The CDA, records showed, filed an appeal before President Musharraf against the decision of the federal ombudsman, who had specifically directed the authority not to charge additional development charges from the allottees.
“The president was given a wrong picture that the CDA was incurring a loss and, therefore, the increase in price was necessitated,” sources said.
After permission for charging increased developmental cost was accorded by the president, the project was submitted to Ecnec which rubber-stamped the president’s decision, they said.
According to standard procedures, Ecnec is the decision making-body for approving developmental projects, and summaries are not sent to the forum after approval of the president.
When contacted, CDA spokesperson Rawal Khan Maitla, rejected the allegation that the authority painted a false picture to the president for getting his approval. “Actual figures were given to him, based on the calculations done by the finance department,” he added.
In response to the objections raised by the relevant authorities on charging additional development cost, the CDA had maintained that a case against the judgment of federal ombudsman was referred to the President Secretariat for decision.
Records showed that the Central Development Working Party (CDWP) and Ecnec, while approving the project, had questioned the authority’s decision to charge additional development charges.
A CDWP meeting had observed: “It is, therefore, for consideration whether the CDA needs to recover additional surcharge from the old allottees of Sector D-12 or not.”
The Ecnec, before approving the project, also noted: “The issue is whether the CDA should recover additional amount of Rs520 million as additional surcharge despite a substantial surplus.”
The authority was also asked to reconsider recovery of additional surcharge from old allottees in view of sizable surplus. However, the decision to recover the additional surcharge at the rate of Rs650 per square yard was not revised.
According to official documents, the gross profitability of the project is estimated at RS1.9 billion with a net profit of Rs1.5 billion. The CDA is expected to receive Rs4.03 billion as total recoveries with an estimated amount of Rs2.06 billion as development cost.
The CDA launched the D-12 project without making necessary arrangements to complete it which resulted in colossal increase in the cost.

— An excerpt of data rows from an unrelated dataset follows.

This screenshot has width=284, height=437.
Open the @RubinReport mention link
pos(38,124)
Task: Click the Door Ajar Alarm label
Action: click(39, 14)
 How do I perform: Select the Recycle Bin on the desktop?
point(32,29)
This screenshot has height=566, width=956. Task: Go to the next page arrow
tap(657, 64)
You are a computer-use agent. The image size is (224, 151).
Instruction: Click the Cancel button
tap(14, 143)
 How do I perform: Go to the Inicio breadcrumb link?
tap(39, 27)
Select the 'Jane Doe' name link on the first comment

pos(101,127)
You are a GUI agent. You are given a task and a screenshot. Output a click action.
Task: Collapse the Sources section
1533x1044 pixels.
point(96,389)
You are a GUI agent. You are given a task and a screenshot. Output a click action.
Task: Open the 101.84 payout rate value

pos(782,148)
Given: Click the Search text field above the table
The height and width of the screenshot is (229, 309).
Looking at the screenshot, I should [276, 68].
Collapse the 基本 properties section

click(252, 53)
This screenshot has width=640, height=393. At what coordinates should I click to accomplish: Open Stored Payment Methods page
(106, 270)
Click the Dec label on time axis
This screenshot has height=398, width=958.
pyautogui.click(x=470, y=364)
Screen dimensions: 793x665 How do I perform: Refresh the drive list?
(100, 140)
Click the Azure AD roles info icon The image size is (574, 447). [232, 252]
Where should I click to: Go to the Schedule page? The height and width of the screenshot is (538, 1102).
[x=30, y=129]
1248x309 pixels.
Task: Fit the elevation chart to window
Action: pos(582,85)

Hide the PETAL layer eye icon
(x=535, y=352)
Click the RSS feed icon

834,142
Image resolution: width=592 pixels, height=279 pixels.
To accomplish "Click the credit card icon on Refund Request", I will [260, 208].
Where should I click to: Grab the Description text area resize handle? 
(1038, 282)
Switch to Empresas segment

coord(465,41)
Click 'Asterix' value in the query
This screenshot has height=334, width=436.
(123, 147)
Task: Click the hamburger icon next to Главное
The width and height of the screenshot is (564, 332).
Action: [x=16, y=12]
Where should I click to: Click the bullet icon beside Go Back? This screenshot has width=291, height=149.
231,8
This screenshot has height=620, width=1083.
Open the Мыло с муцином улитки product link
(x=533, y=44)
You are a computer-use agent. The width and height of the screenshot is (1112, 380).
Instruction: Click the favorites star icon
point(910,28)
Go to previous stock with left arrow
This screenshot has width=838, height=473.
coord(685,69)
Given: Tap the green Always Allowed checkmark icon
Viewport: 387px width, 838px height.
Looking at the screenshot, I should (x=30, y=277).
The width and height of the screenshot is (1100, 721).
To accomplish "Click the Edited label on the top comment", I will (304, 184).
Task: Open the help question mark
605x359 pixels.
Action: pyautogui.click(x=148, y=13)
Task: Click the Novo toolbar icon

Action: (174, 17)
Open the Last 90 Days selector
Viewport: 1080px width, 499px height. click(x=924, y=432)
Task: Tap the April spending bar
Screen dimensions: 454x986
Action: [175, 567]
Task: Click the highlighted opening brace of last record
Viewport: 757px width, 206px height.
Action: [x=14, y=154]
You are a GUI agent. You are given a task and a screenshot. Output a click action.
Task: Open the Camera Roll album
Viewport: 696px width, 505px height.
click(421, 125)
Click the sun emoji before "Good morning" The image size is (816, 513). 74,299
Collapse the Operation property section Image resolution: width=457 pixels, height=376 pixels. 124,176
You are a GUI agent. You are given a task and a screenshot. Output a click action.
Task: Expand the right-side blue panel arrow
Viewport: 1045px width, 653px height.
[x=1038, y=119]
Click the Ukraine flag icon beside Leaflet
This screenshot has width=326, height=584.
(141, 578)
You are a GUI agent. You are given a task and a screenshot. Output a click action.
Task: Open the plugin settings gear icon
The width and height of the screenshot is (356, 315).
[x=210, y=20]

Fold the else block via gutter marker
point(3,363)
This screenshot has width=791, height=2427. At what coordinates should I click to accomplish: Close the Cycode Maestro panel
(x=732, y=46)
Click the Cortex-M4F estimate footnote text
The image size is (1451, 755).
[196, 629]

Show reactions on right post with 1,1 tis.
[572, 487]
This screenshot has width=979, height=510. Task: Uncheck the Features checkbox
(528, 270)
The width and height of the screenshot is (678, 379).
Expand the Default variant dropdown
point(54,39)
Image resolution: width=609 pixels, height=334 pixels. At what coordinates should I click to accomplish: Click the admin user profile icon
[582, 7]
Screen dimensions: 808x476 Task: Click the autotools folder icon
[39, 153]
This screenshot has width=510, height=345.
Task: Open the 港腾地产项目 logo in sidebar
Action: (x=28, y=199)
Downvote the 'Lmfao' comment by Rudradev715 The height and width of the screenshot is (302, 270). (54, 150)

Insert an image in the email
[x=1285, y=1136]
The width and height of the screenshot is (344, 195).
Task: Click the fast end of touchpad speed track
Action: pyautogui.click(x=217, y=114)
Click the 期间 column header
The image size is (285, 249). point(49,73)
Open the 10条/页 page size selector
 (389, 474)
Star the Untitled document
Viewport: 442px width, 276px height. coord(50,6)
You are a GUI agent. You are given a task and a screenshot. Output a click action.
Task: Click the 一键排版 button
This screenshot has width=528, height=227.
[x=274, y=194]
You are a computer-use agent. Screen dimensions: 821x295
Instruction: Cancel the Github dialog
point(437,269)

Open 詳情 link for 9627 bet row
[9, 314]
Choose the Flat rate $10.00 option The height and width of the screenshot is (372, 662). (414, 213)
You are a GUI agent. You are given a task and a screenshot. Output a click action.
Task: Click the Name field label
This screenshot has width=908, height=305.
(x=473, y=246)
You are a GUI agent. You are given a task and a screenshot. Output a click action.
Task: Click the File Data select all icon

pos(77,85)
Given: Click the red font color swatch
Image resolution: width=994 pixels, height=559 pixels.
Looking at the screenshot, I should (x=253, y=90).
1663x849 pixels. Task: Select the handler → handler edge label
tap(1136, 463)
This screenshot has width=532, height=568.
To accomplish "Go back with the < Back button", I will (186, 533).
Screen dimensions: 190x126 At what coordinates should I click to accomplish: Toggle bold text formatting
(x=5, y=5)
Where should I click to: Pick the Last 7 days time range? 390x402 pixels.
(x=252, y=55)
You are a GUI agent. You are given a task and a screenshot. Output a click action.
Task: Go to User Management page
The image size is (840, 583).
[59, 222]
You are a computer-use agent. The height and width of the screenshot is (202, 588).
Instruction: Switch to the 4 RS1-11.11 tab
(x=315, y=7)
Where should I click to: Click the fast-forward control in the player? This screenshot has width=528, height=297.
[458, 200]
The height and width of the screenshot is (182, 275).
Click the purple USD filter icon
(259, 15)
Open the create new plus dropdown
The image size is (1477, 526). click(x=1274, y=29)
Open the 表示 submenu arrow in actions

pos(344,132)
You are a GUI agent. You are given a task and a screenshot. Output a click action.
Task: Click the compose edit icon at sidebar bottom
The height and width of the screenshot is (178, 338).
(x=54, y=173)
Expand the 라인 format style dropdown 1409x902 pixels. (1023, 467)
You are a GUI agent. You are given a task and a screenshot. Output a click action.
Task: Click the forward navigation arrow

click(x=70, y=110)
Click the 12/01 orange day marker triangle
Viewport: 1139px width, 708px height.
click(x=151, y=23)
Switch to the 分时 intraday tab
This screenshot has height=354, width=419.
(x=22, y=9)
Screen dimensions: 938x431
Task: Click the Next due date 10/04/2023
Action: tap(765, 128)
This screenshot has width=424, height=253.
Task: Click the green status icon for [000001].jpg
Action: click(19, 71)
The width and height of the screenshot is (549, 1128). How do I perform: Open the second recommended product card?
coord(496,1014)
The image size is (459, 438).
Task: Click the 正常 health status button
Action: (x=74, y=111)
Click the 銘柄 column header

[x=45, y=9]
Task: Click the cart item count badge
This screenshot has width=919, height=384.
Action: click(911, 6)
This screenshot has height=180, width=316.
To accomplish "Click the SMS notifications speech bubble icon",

The Rs788 million project was originally approved in 1988, but the work could not be commenced due to non-availability of land. In May 2001, the authority submitted a revised Rs3.196 million PC-1, showing an increase of Rs2407.816 million or 405 per cent.
Later, the project cost was again revised and shown to be Rs2067 million. The rehabilitation benefits amounting to Rs447 million were excluded from the cost.
The capital cost of D-12 includes Rs267 million for land acquisition and compensation for built up property, and Rs1,271 million for direct development expenditures. The indirect costs amounting to Rs262 million were worked out on cost-sharing basis.
The sector was opened in 1989 and applications were invited for allotment through balloting. Out of a total of 3,445 plots, 2,595 were allotted, and Rs645 million, including a mark-up of Rs172 million, have been recovered by the CDA.
The authority has incurred an expenditure of Rs248 million on land acquisition, possession and compensation for built up property.
The sources said a committee, constituted under secretary planning and development with representatives of ministries of interior, housing and works, and the CDA, was given the task to rationalize the costs.
The committee, they said, decided that the rehabilitation benefits given to the original land owners in the form of residential plots and agro farming plots should be valued at market prices and treated as the cost to be recovered from the allottees of sector D-12.
The old allottees have termed the CDA’s decision to charge additional development cost as violation of the agreement.
The brunt of the cost increase would be borne mostly by the government employees, who were allotted plots in the sector, and many of whom expressed their inability to bear the burden as a result of the authority’s inordinate delays in executing the project in time.
The project is now expected to take another three years for completion.